Trotz dieser vielen Probleme und den negativen Einflüssen durch ihre Familie verliert Joy nicht den Glauben daran, doch noch etwas aus ihrem Leben zu machen. Da sie schon immer praktisch veranlagt gewesen ist, entwickelt sie kurzerhand den „Miracle Mop“, einen sich selbst auswringenden Wischmop, der die Arbeit im Haushalt erleichtern soll. Unterstützt von Trudy, der wohlhabenden Freundin ihres Vaters (ja, die beiden heißen wirklich Rudy und Trudy) lässt sie ihre Erfindung patentieren und beauftragt eine Firma mit der Herstellung ihres Produkts. Doch zunächst gestaltet sich der Verkauf der Mops schwierig. Joy nimmt hohe Schulden auf sich, steht kurz vor der Insolvenz. Nach einigen Rückschlägen gerät sie durch Zufall an den Geschäftsmann Neil Walker (Bradley Cooper), der von ihrer Idee überzeugt ist und den Verkauf der Erfindung über den Fernsehsender QVC ermöglicht. Zwar gilt es, auch hier wieder einige Hindernisse zu überwinden, doch von da an ist Joys Erfolg kaum noch zu bremsen…

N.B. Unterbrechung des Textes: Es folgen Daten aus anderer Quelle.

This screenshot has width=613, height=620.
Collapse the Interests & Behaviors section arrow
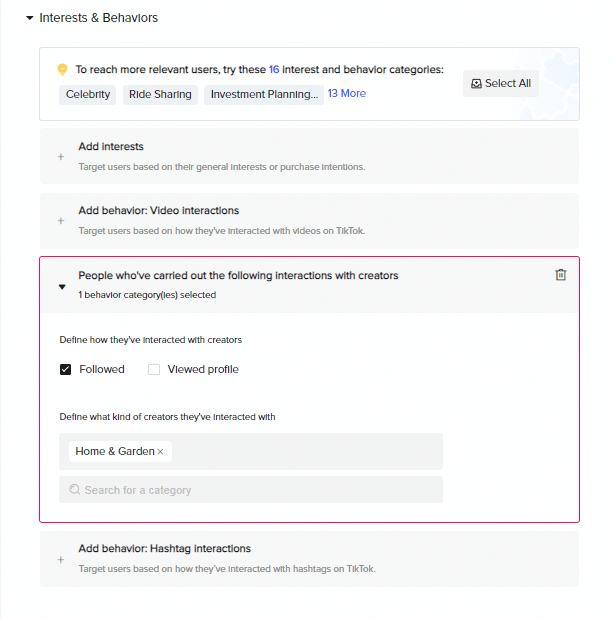pos(29,18)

Nach Silver Linings und American Hustle ist Joy nun bereits das dritte Filmdrama David O. Russells mit Lawrence und Cooper in den Hauptrollen. Wir dürfen gespannt sein auf einen vierten Part!

Kinomenü:
Im Film gehen auffällig oft Gläser mit hochprozentigem Inhalt zu Bruch. Also lasst die Korken knallen und schenkt euch ebenfalls ein Glas Sekt oder italienischen Rotwein ein!

Trinkspiel:
Stufe 1: Ein Glas Sekt für jeden QVC Verkäufer, der im Film auftaucht.

Stufe 2: Einen großzügigen Schluck Rotwein, wenn Robert De Niro eine seiner temperamentvollen Reden hält.

Stufe 3: Jedes Mal einen Kurzen, wenn Joys Mutter ihrer Vorliebe für schlechte Soaps nachgeht.